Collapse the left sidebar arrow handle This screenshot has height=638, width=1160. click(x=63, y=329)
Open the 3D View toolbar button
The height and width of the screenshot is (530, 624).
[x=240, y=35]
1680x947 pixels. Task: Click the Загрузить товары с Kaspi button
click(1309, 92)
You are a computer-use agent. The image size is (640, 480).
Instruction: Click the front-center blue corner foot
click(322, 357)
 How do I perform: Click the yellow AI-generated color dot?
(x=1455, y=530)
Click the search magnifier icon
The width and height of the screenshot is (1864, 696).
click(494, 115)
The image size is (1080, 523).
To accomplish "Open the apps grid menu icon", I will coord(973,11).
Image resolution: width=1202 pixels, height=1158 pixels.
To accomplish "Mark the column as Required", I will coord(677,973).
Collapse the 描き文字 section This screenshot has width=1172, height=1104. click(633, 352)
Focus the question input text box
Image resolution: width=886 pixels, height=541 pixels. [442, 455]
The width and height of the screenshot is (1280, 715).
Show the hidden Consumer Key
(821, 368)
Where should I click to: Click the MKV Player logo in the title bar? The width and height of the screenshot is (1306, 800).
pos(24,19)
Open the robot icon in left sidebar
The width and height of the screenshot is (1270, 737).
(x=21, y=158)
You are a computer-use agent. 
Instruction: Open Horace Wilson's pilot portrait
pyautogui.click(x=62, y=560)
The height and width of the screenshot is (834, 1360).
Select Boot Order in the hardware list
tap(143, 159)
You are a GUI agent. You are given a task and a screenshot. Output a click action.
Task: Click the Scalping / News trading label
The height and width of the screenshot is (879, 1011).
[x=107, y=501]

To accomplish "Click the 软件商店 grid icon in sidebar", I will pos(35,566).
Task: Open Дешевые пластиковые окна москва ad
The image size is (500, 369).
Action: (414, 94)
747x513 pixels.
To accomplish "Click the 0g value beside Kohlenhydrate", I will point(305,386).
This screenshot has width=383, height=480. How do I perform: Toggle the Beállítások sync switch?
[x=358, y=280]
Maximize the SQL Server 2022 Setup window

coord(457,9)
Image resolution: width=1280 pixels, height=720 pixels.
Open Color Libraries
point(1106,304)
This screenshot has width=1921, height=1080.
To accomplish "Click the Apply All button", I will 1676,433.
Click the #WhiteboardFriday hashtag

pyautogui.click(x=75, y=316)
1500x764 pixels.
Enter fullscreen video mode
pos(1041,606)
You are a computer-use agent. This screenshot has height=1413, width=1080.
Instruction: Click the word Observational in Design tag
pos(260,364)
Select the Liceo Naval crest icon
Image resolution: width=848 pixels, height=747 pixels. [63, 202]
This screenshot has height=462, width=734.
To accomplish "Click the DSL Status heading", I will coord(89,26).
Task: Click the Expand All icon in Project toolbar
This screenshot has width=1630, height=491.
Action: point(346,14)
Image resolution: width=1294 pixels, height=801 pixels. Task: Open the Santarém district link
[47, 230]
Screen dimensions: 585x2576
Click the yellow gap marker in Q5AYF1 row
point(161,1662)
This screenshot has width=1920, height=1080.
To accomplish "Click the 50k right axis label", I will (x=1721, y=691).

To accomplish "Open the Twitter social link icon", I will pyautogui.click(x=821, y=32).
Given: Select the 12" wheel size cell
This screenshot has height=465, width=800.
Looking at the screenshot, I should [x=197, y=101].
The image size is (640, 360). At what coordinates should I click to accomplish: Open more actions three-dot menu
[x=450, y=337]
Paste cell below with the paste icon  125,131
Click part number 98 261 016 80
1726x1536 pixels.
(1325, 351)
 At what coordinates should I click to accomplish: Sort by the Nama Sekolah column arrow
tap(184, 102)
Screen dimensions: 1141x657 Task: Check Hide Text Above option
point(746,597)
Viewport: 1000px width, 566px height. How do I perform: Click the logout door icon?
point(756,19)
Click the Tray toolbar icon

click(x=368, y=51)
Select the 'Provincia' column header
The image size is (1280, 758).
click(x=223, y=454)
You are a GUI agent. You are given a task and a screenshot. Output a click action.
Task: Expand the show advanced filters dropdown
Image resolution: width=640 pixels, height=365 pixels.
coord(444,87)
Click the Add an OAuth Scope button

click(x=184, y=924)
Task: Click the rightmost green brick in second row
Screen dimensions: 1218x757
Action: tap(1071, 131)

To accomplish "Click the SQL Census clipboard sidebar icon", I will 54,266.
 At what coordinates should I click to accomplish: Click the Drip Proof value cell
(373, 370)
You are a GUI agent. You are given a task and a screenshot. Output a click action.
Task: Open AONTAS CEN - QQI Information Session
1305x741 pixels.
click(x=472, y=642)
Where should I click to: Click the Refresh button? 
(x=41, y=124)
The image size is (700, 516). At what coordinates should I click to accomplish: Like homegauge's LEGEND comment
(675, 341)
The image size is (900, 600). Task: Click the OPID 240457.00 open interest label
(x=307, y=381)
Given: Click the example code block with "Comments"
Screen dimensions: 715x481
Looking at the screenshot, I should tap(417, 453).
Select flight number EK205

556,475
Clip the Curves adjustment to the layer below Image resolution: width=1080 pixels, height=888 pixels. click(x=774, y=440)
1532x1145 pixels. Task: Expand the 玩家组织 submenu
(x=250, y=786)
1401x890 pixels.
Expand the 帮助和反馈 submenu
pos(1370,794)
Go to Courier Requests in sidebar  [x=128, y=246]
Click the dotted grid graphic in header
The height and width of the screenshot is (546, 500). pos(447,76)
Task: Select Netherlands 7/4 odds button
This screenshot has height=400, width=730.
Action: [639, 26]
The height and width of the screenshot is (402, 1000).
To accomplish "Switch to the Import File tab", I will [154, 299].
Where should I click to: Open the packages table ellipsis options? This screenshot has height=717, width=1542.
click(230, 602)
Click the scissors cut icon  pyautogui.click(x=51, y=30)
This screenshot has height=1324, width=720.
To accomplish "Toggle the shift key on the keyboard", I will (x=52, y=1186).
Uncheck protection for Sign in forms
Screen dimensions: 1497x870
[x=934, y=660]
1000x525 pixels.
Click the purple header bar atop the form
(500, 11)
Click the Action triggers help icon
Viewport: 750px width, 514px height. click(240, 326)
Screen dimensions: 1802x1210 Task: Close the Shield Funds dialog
++++
▶ Task item: Count the lines in the records above that contain the word "computer", and reply with only that number.

▶ Solution to the exercise: 3